Formas culturais padronizadas são verdadeiro fascismo, pois são sutilmente autoritárias e violentas, diz Giancarlo Cutrona

Em entrevista, documentarista italiano fala sobre os desafios para a cultura

Rosilene Maria de Oliveira

Postado em 20/05/2022

Giancarlo Cutrona tem seu contexto regional como fonte de inspiração, estudo e lugar de cuidado. Crédito: arquivo pessoal

Giancarlo Cutrona é natural da Catânia, sul da Itália. É  documentarista, poeta e ativista cultural. Fundador  do festival “la culturale” https://laculturale.org/  e da rede de ativistas culturais https://progettosyllabus.org/ Seus principais  documentários,  Nixima – Convivere col monster (2015), Ccà/Qui (2017) e Lockdown – Le voci della città” (2020). Seus trabalhos apresentam forte apelo regionalista, principalmente na poesia, ao mesmo tempo em que  são  profundamente ligados ao contexto global e ao momento presente. Ele possui uma ampla visão do contexto europeu, tendo vivido na França, na Holanda e depois na Bélgica, onde trabalhou cerca de uma década como “criador de conteúdos” no setor do marketing e comunicação.  

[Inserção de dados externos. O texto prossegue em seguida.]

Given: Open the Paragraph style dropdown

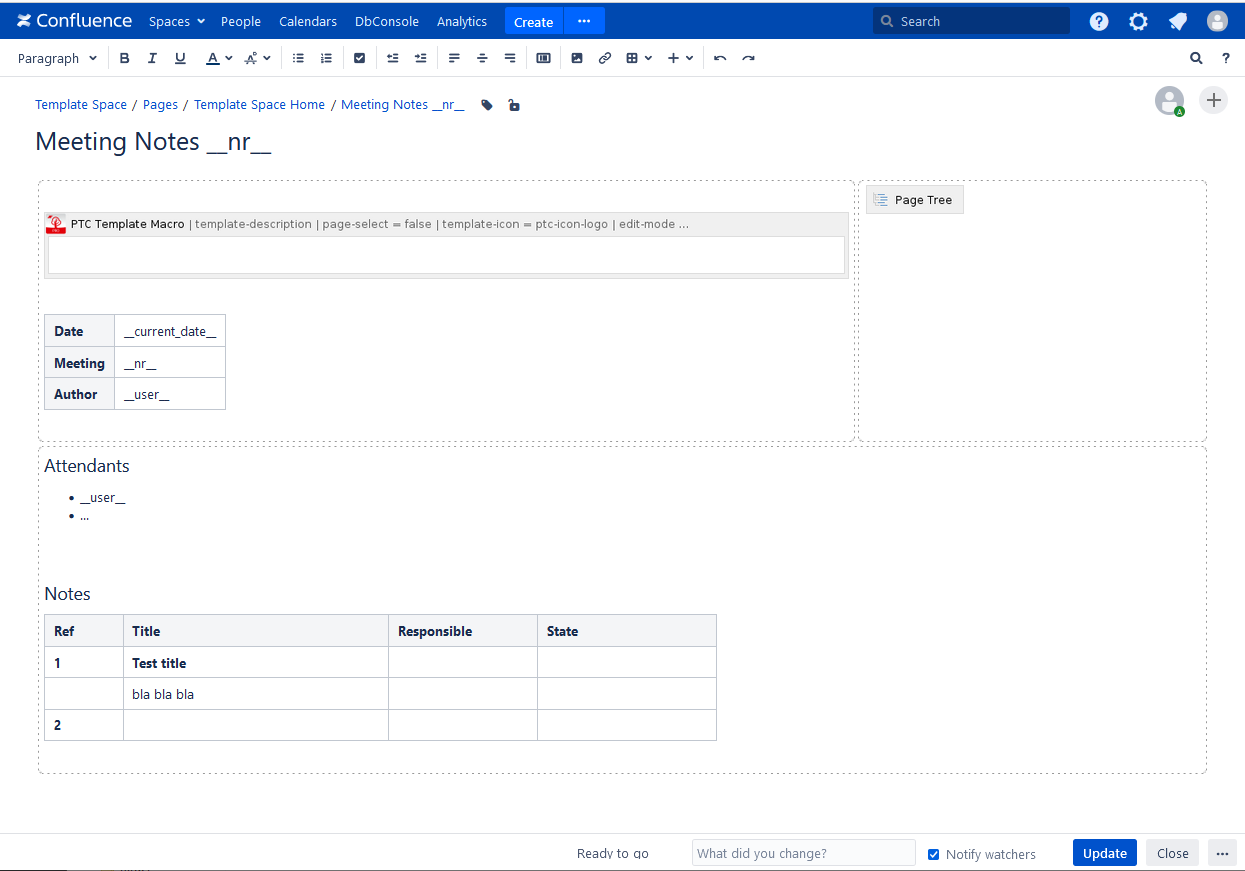Looking at the screenshot, I should (57, 58).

O documentarista fala sobre os desafios atuais para a cultura, em entrevista pela rede social Instagram, com tradução livre. 

Diante de todos os desafios de ordem econômica e política que os países atravessam hoje, qual o papel da cultura?

O papel da cultura é trazer à tona uma profunda reflexão sobre as causas e efeitos dos fenômenos sociais. Uma reflexão que, no entanto, não é individual, não pode e nunca deve ser monotemática. Deve dar espaço para diversas vozes. Acredito que o desejo de emancipação é uma tensão que empurra o homem para a liberdade e essa liberdade não acontece apenas a partir de si mesmo ou de um autoconhecimento. Neste sentido, cultura também significa cuidar das coisas: da própria civilização, da história, da identidade.

Imagem capturada do documentário Ccà/Qui (2017). Credito: Arquivo pessoal

Qual a importância do seu contexto regional para suas produções culturais? E quais as dificuldades que você enfrenta enquanto ativista cultural?

O contexto regional é importante para mim como fonte de inspiração, como objeto de estudo e como lugar de cuidado. Mas se falarmos de produção, principalmente em termos de apoio econômico, os espaços regionalizados são muito penalizados. Isso porque a política não se importa exatamente pela cultura e pela arte e quando as apoia é sempre voltada para uma espécie de “hegemonia cultural”, para usar um termo gramsciano [referência a Antonio Gramsci, filósofo maxista, historiador e político italiano]  . Assim, expressões culturais regionais estão fora do objetivo de apoio institucional. 

De fato, nisso também reside as principais  dificuldades enquanto ativista cultural: o  apoio das instituições.

Pôr-do- sol, Catânia, sul da Itália. Crédito: Arquivo pessoal.

“Vivo num mar
que não tem piedade.
De um céu
que às vezes enlouquece
e às vezes chora.
De uma rocha
que não se envergonha
de sua velhice,
nem do tempo que passa
e arranha grosseiramente
as camadas.”

De viver, 08 de janeiro de 2022

Qual o papel das redes sociais para o ativismo cultural? Você vê diferenças deste papel entre os diversos países em que você esteve?

Na Itália, as redes sociais são muito usadas. Não tenho dados precisos em mãos, mas a impressão é que seja maior que em outros lugares . Porém, quanto ao seu papel, apresenta um sentido muito político (o que também não deixa de se referir a um aspecto cultural). Um outro ponto que analiso é que parecem entrar em uma fase de declínio geral. Isso na minha opinião se deve sobretudo a algumas escolhas “editoriais”, que transformaram essas plataformas de lugares de debate e abertura, em lugares de choque e fechamento. De tal maneira que sua forma de regulação e censura não deixa de ser também o pré-anúncio de um modelo de mundo que está sendo construído gradualmente.

Imagem capturada do documentário Lockdown – Le voci della città” (2020). Crédito: Arquivo pessoal

Historicamente a Europa, em termos hegemônicos, tratou as manifestações culturais dos países fora da Europa de maneira muito autoritária, como você analisa essa relação hoje?

Não parece ter mudado muito. Ao contrário: o mundo globalizado produziu formas culturais padronizadas a partir de um único pensamento. Esse tipo de aprovação – como disse Pasolini [referência a Pier Paolo Pasolini, cineasta, poeta e escritor italiano]- é o verdadeiro fascismo. Pois é sutilmente autoritário e violento, e  não permite que a humanidade evolua, uma vez que a impele em uma única dimensão. De fato, um pensamento diferente gera violência e repressão sistêmica: todas as nações do mundo, nesse sentido, são tratadas como colônia e perdem sua identidade, fato profundamente relacionado à perda de soberania.